## EXERCISE
Report every line of the material that contains the word "plus", matching case exactly.
#### RECORDED DATA
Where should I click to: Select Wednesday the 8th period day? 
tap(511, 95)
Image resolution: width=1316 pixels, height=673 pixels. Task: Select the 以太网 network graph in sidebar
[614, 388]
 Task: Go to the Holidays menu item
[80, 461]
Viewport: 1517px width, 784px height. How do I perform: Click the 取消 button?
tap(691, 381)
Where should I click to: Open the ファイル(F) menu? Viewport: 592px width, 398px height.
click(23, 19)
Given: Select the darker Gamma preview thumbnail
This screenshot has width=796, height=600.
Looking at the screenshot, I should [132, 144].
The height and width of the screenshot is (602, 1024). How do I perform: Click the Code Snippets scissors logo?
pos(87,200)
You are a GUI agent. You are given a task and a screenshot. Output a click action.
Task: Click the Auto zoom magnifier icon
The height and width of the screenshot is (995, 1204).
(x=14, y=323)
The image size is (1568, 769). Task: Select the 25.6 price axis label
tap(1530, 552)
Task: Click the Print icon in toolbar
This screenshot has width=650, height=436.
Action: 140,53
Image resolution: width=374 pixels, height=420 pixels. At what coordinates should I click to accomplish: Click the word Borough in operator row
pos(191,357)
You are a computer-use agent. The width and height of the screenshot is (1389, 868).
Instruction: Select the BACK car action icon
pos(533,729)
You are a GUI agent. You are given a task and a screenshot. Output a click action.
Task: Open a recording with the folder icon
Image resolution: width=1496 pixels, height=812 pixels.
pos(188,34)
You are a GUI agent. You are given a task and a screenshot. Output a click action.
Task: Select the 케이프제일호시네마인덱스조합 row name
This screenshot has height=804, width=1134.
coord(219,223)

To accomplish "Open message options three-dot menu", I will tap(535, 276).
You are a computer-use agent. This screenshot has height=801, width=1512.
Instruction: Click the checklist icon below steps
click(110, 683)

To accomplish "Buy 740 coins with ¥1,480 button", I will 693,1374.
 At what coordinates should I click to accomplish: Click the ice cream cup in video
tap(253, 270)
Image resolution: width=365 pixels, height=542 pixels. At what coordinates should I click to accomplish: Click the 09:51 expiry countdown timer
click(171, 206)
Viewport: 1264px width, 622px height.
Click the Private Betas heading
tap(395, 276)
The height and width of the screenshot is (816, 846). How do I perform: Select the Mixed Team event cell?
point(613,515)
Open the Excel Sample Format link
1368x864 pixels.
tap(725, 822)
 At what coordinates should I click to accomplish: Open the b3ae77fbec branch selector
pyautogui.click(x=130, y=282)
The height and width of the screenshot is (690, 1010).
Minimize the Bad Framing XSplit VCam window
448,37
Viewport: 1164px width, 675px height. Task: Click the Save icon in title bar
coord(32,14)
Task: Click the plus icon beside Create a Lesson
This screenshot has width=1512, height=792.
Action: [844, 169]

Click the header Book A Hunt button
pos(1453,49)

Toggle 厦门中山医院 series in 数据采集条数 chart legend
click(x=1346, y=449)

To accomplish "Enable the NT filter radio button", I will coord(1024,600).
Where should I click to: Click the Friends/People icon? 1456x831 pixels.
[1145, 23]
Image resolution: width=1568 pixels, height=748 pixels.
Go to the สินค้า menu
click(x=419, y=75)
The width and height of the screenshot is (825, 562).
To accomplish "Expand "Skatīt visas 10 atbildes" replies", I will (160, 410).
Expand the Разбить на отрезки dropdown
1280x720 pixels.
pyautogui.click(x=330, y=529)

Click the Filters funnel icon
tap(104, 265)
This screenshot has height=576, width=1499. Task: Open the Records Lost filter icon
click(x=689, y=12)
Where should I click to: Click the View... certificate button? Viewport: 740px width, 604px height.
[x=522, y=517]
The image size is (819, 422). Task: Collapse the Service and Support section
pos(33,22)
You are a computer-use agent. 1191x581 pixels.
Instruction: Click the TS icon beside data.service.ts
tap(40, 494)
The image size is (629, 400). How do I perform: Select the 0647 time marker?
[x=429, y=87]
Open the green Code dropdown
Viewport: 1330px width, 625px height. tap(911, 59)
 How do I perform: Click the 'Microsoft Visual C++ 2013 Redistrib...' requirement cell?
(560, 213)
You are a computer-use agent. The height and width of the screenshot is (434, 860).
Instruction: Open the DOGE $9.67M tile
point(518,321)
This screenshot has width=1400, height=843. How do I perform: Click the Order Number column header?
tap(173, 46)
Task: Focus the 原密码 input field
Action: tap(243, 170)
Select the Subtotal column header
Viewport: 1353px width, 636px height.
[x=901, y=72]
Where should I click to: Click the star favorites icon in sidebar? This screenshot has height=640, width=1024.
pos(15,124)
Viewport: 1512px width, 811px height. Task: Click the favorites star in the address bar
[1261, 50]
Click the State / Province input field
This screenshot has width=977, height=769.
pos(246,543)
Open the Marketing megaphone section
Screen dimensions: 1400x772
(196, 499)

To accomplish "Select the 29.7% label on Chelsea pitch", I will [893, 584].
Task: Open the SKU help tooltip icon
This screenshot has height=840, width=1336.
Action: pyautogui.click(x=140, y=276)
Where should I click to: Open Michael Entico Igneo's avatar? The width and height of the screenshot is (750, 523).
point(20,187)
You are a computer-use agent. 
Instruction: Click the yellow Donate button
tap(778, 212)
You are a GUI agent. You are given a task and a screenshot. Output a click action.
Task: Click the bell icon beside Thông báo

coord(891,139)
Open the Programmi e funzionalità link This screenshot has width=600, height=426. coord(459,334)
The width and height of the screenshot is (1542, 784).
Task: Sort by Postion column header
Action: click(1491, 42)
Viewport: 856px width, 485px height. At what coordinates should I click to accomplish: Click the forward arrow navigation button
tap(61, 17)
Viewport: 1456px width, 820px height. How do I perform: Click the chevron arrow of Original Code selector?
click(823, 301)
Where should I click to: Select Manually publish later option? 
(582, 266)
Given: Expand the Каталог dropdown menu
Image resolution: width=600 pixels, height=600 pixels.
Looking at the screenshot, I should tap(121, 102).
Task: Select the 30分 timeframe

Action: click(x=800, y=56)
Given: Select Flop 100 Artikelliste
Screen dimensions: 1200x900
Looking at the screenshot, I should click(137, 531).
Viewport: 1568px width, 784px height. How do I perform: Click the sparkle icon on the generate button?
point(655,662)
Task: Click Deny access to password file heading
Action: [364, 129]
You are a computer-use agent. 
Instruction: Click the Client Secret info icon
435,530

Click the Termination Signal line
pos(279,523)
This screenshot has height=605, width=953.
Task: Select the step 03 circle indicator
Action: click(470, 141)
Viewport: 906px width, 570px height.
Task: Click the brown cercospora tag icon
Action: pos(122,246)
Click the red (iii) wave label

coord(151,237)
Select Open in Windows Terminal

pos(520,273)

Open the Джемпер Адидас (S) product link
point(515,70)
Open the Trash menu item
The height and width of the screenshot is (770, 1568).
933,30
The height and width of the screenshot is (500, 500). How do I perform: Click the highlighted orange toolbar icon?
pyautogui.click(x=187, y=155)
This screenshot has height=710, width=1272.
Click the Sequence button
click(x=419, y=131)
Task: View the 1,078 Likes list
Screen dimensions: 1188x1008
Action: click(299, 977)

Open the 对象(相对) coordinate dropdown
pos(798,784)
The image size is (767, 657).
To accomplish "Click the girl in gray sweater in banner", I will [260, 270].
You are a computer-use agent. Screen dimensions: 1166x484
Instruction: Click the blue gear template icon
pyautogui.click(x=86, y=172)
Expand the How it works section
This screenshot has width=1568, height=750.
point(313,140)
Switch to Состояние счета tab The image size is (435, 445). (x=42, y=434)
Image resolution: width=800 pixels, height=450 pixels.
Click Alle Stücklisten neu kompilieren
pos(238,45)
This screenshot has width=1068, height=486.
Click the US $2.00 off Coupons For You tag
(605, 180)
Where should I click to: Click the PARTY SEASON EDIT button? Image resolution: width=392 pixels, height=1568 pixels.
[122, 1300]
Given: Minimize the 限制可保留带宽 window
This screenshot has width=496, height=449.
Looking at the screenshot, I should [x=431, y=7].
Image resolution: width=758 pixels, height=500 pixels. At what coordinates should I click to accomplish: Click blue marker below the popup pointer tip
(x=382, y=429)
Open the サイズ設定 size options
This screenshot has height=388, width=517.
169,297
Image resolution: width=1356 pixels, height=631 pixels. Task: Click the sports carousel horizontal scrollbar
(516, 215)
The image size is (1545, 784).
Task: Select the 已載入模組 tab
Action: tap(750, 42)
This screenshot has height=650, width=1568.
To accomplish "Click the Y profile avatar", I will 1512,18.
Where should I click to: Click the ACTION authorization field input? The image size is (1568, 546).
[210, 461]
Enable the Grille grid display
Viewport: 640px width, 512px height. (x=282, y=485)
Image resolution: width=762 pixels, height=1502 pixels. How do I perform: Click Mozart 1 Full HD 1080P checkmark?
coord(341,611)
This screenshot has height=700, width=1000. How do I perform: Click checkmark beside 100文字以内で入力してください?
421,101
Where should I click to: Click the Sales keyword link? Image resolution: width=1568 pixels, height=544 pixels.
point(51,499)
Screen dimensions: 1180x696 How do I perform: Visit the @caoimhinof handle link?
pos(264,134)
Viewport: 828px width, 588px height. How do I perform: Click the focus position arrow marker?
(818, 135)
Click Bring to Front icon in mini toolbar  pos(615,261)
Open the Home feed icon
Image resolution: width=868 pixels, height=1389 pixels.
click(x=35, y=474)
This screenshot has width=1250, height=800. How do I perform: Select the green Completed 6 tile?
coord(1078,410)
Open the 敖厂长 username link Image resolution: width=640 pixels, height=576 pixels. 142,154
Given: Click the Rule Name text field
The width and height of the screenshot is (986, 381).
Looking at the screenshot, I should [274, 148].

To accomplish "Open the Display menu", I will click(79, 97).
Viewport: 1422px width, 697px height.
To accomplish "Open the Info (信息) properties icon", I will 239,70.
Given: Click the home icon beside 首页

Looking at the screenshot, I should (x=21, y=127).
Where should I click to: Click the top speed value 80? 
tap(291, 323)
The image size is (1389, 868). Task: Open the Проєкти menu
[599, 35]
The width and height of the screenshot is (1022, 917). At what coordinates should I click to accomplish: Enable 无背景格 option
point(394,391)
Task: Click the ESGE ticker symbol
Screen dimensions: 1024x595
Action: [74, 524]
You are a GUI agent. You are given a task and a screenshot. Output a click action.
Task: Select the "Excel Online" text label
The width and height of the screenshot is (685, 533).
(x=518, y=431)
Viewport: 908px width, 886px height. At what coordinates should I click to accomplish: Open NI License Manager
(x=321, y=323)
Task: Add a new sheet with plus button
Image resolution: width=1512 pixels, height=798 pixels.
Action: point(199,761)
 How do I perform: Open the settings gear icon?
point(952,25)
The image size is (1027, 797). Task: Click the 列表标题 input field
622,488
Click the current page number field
########
## FINISHED EXERCISE
Task: Click the plus icon beside Create a Lesson
Task: Add a new sheet with plus button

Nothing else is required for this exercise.